Mont. Admin. R. 37.80.316 - REQUIREMENTS AND PROCEDURES FOR CHILD CARE PAYMENTS
(1) Except as provided in (2) and (3), the
provider will receive payment for child care services when the care is provided
outside the child's home.
(2)
Payment will be made to the parent when a care giver, who does not live with
the parent or child, provides child care in the child's home.
(3) Payment will be made to the provider when
the provider participates in a tiered reimbursement program, as referenced in
ARM
37.80.205(6).
Tiered reimbursement programs are intended to benefit the higher quality child
care provider.
(4) In the case of
direct payment to the parents, the parents and/or the provider bear sole
responsibility:
(a) for obtaining provider
registration through ARM
37.95.103
prior to claiming payment for covered child care under this chapter;
and
(b) for resolving disputes as
to proper payment arising between the parent(s) and the provider.

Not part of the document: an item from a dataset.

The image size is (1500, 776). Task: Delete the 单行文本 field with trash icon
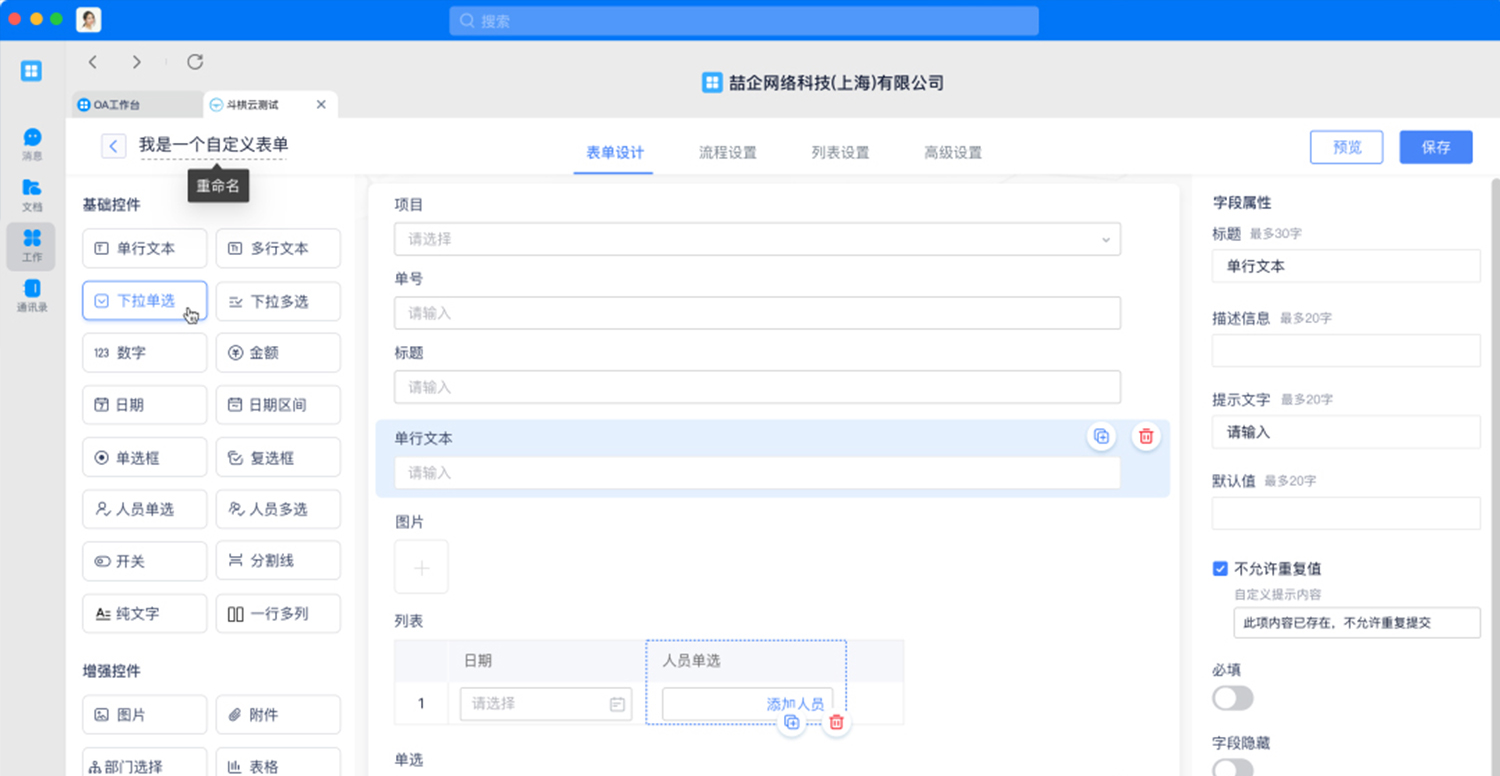(1145, 437)
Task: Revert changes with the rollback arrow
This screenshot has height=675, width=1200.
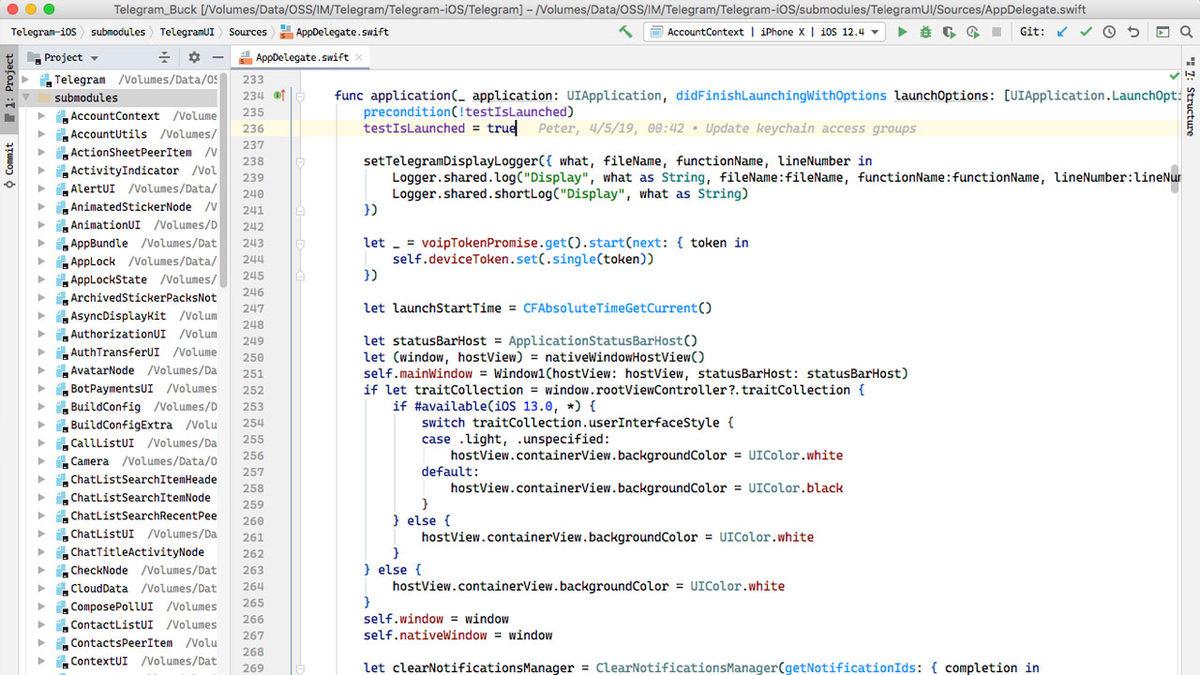Action: pos(1133,32)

(5) The provider must submit a
claim for covered child care services on the billing form provided by the
department. Except as provided in (4)(a), a completed billing form with all
information and documentation necessary to process the claim must be received
by the resource and referral agency of the department within 60 calendar days
after the last day of the calendar month in which the service was provided.
Timely filing of claims in accordance with the requirements of this rule is a
prerequisite for payment. In addition:
(a)
The claim must be for actual care provided by the provider designated on the
child care authorization and corresponding authorization plan as defined in ARM
37.80.102
and subject to the limitations described in ARM
37.80.201(9).
The provider may not bill for care subcontracted to another individual or
facility.
(b) The claim must
accurately reflect the child's time in and time out as indicated on the
provider's sign-in/sign-out records.
(c) The claim must be verifiable through the
provider's sign-in/sign-out records as required in ARM
37.80.301(5).
(d) If the authorization and
corresponding authorization plans are not completed until after the calendar
month in which the child care is provided, the claim will be considered to be
filed timely if a completed billing form with all information and documentation
necessary to process the claim is received by the department or the entity
designated by the department for this purpose within 60 days after the billing
document is sent to the provider.
(e) If corrections or adjustments to a
submitted claim are necessary, they must be received by the department or its
designated entity within the 60 day period prescribed by this rule for timely
filing of the claim.
(6) Once an invoice is submitted, invoices
are processed within three business days by the child care resource and
referral agency.
(7) In cases where
payments are made directly to the parent, a parent who fails to pay the
provider will be ineligible for further child care assistance until the
provider has been paid in full or the parent has made arrangements for payment
which are satisfactory to the provider.